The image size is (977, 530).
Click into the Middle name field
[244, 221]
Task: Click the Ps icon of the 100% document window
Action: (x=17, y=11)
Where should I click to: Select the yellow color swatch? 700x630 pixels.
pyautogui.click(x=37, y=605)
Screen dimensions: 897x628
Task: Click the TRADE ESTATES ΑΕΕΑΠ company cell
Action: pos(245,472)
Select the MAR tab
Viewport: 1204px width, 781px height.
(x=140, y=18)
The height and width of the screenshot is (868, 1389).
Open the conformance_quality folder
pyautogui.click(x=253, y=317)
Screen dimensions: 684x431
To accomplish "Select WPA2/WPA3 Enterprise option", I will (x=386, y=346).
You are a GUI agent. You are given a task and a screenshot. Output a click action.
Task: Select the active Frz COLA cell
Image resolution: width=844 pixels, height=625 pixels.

*Task item*.
State how many lines in the material include the string "screenshot". Nothing other than the number is wanted.

*Solution to the exercise*.
2